I can't even get my head around school. I'm in total disbelief that I'm going to be at school tomorrow. Tonight is a school night. WHAT THE FUCK.
I'm pretty sure you guys are talking aboot High School... But anyways, I went back to school on the 21st of August, and I'm ever so happy since I moved back here for College. It is by far the most fun I've had in my life. By the by, Botany courses are really fun, if you're into science and plants...
I'm going tommmorow. I fucking hate it. and I don't understand how anyone could be remotely excited. It's all bullshit. BULL SHIT.
I went back to the University on August 21st. The only reason I was remotely looking forward to it because it is my last semester...EVER of any kind of schooling...EVER I've developed this serious hate of school in general.
Nyah nyah, I still have my vacation ahead of me. It'll start in three days!! Three glorious weeks of vacation before uni starts again in October.

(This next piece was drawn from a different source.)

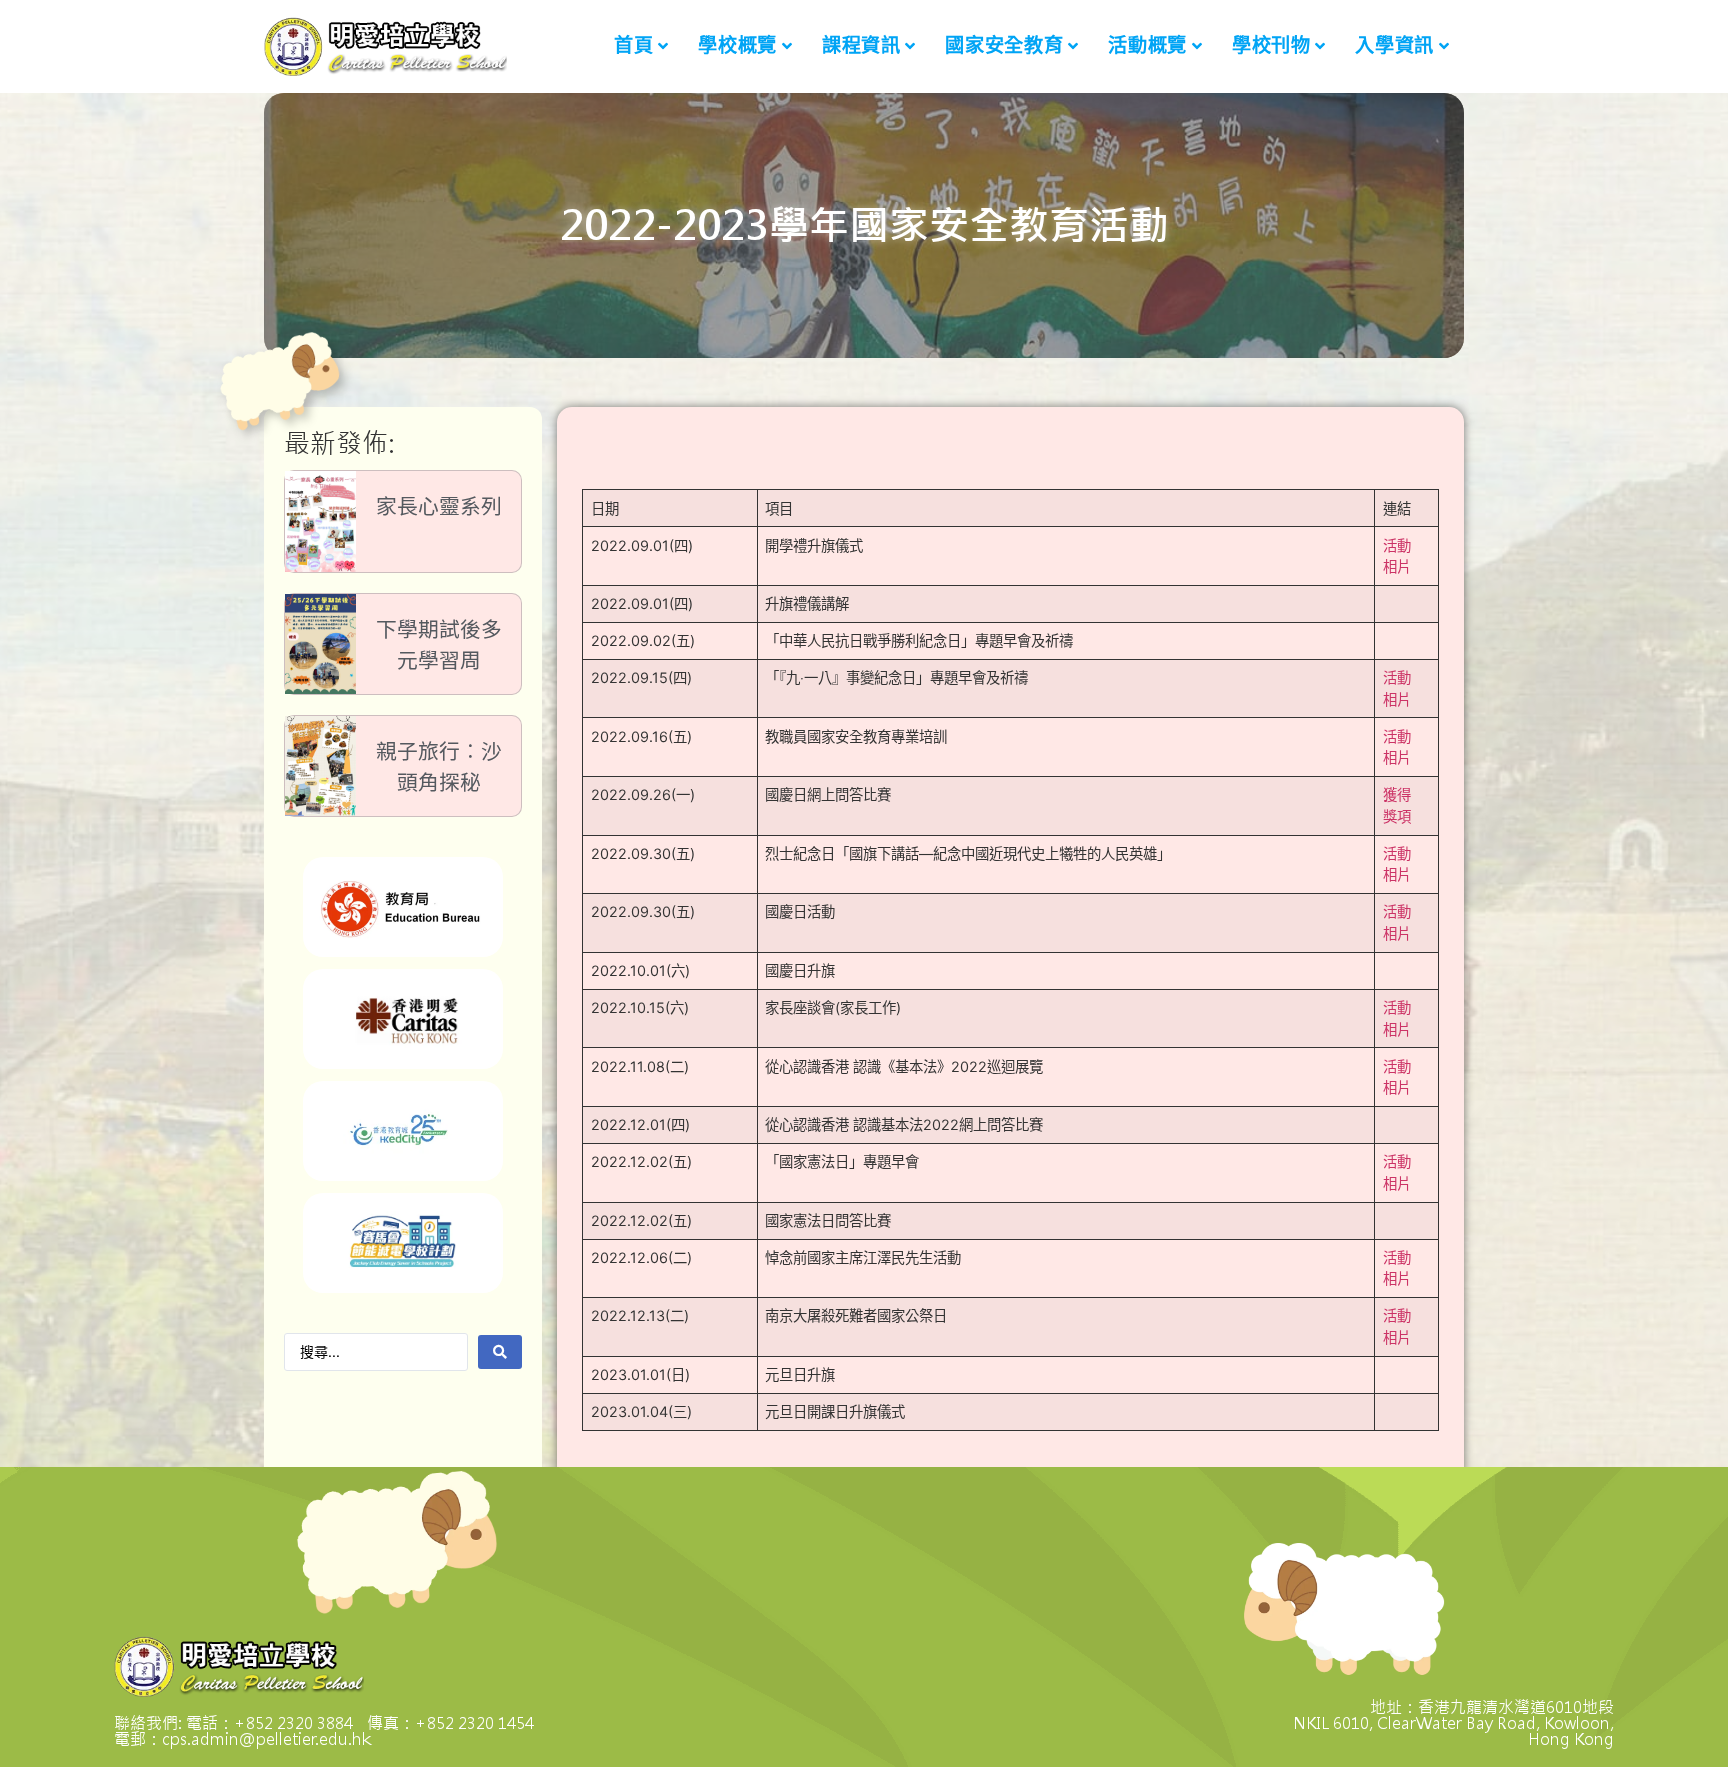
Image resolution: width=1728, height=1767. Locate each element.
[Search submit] (500, 1352)
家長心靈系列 (439, 506)
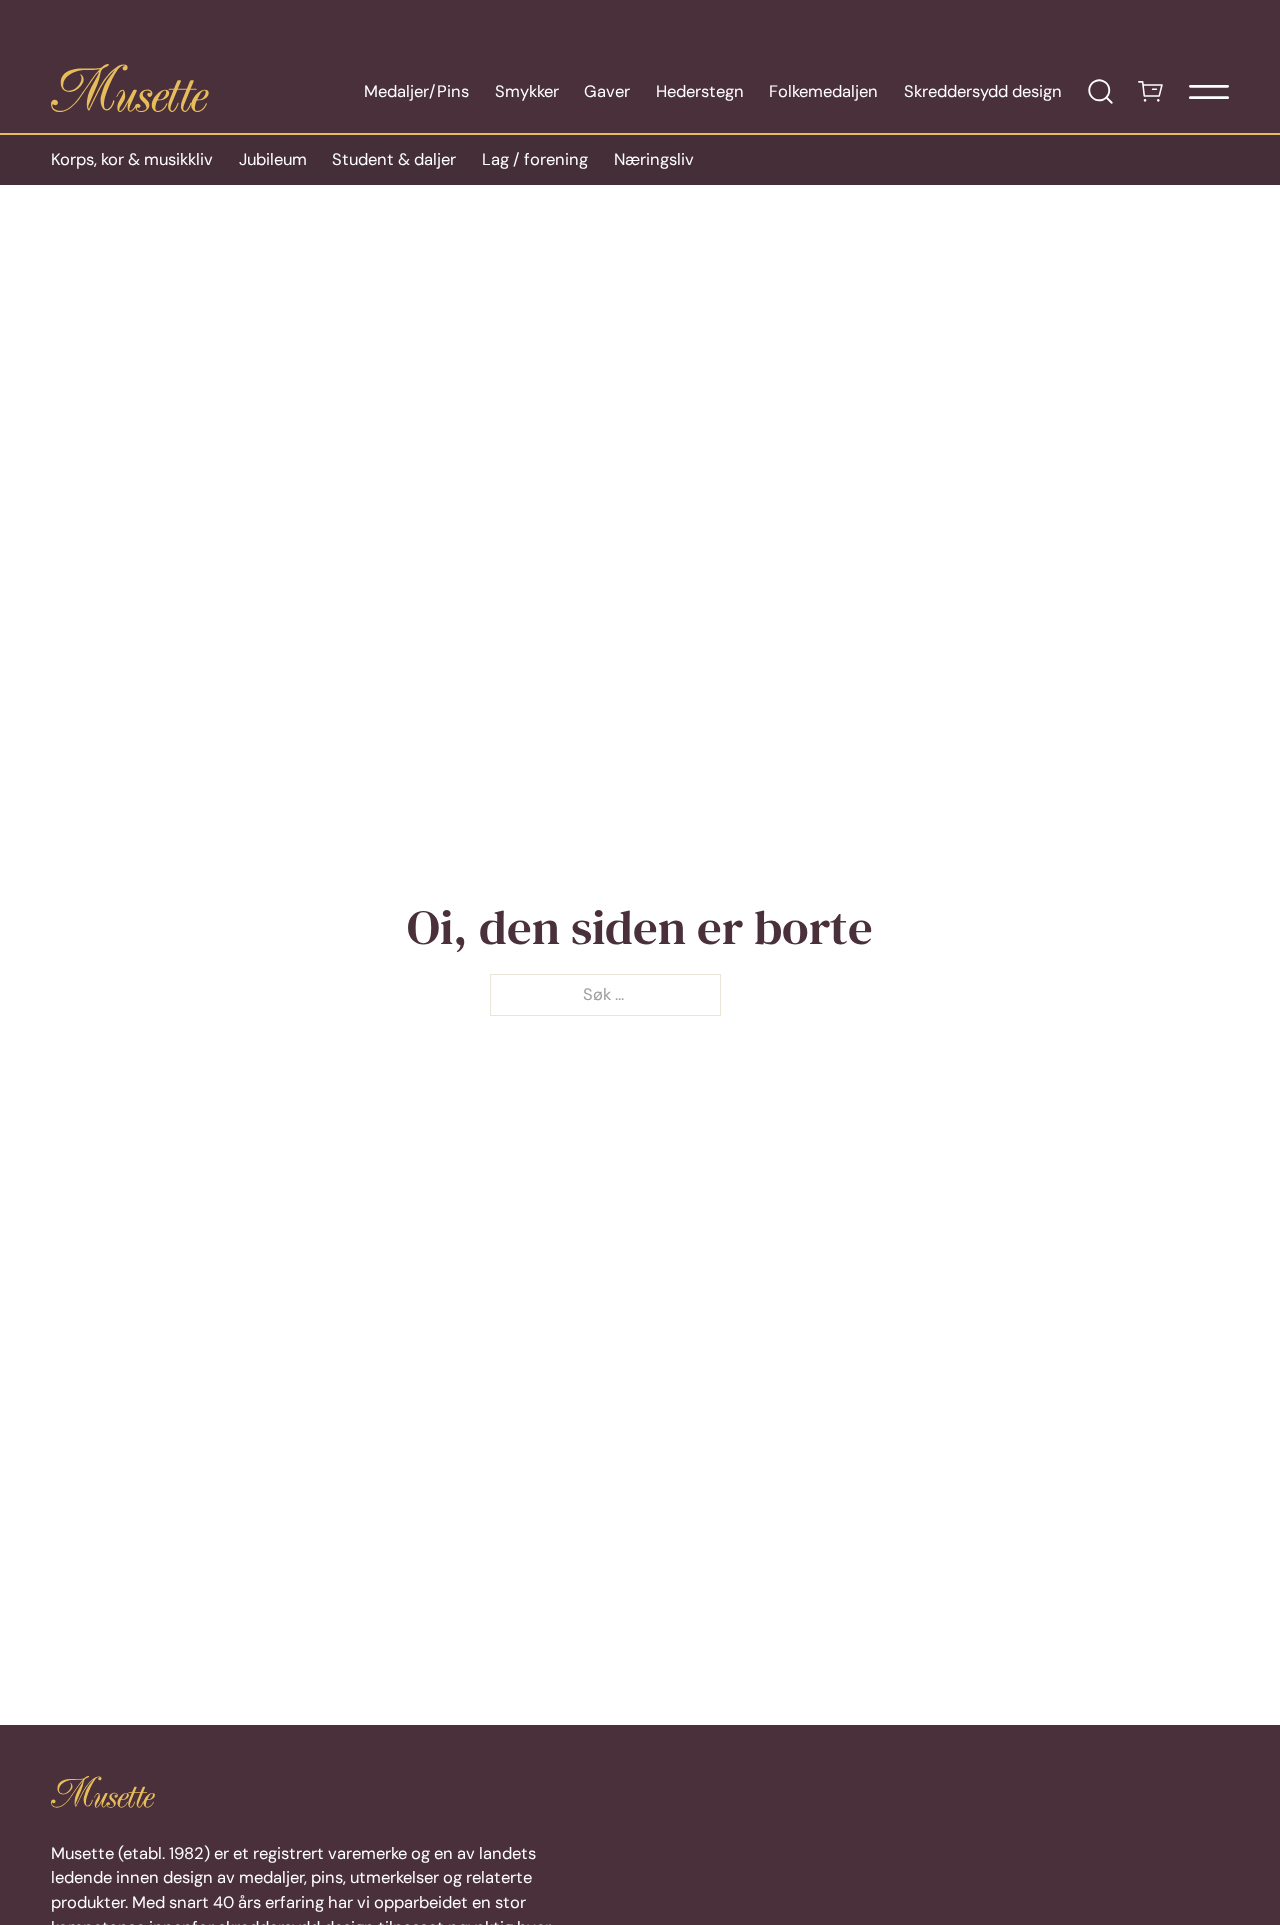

I don't enroll until the Fall of 2007, I'm a long long long ways away, I've dreaded it for so long but I think it's finally time to do something different with my life. Even though I still have a whole year to goof off, I'm really scared because I have no idea what to expect and I'm so far behind.
My guidance counselor threatened to flick me between the eyes this morning. It was a horrible first two periods spent in the library, looking at phish archives dot com and palmrolling my dreads... as they had nowhere to put me because they're too selfish and cheap to give up their bonuses to build a new school, so they decide to subdivide the parcel behind the high school into 200 average single-family homes... starting at $249,900. So, I'm going to have to go to a vocational school to take an engineering course that I was somewhat pressured into... or take study hall for zero credits. For US History Dual Enrollment, I've got this squirrely politician looking man with a combover who excessively says the word "silly"... and my math teacher is my neighbor, though he's a pretty good guy, but math is my least favorite subject. I had to dump brush (cleaning up from Ernesto.. that prick of a tropical storm) afterwards, though I felt like crashing into a line of cypress trees by this swamp, on the way home... So now I find me asking myself why can't anything in my life go right just for once.... Well, there's always a certain Wall to cheer me up, I suppose. I think he intentionally cancelled my American Studies class (which was dumb anyway, since it's english and history and I'm already taking college credit history) and put me in his AP English. So, now I get to partake in watching him have cocktails at his desk on Fridays (in coke cups ) and listen to his coked out ramblings while he sprints through D Hall, discuss jam bands and pop culture, which will probably be the highlight of my day tomorrow. I love my English teacher/class. If it weren't for his classes, I wouldn't be able to stand my others... probably because his class is the only one that's enjoyable, yet we still get stuff done without everyone being complete dickfaces to each other.
well i start on monday *they made us come in 2day to get our timetables though it won't ready - we had to sit through an assembly too *yawns* so i have to wake up early on friday to get the time table* i felt liKe this for a bit :$ though i feel like this Know
If I ever got a guidance counselor that wasn't useless (actually, there's this one guy, though he's not assigned to me), I would find some way to honor them. In fact, I would take them to a nice restaurant and have dinner with them.
My favorite teacher I ever had was my 8th grade Science teacher. She didn't give a shit about anything and I had a special bond with her that none of the other kids had, sometimes I feel like going back there and seeing her to see if she remembers me. She always had my back and shit, maybe I was secretly retarded and just didn't know it. Naaaaaaa. Not me. Dannayelli
Hey, that was my third day of school already. I had (in order) French, Enriched English, History of the 20th Century and Education to Career Choice French wasn't that bad , we received a book to read. English was pretty cool even if Lewis (or is it Louis ) is nothing like my previous teacher, Farley Morris. History was just drop dead easy, but the teacher is not very fun or interesting. And in ECC, they kept talking on the ''great adventure of cégep'' Blah Blah
antoine, whats cegep? i already started school. i like the social atmosphere (of college) so i wasnt bummed when it started. my classes are cool. sociology is kinda boring cause it seems like all stuff i've already learned. literature is boring but i dont have to read much cause i've most of the stories before. social work is awesome as all hell. which is good since its my major.. but i'm a little freaked out since i dont have time for volunteer work (i have to go to school fulltime, and have two jobs.. well, i'm looking for a second job). and i need that in order to get into the program. anyway, cultural anthro is really interesting too. which is good cause i'd never get through that class if it wasn't (its at night and 3 hours)
It's a '' College of General and Vocational Education." Because, yes, this is my last year of high school and after i'll go there. You can either take a preuniversity program (2 years) like social sciences, liberal arts, pure and applied sciences, arts and litterature etc Or you can take a technical program (3 years) like nursing and this stuff There's also the vocationnal system in high school but it's a bit complicated
i would like to go to school soon. but i dont think H.S was that great (for me). I cant wait to get back to college.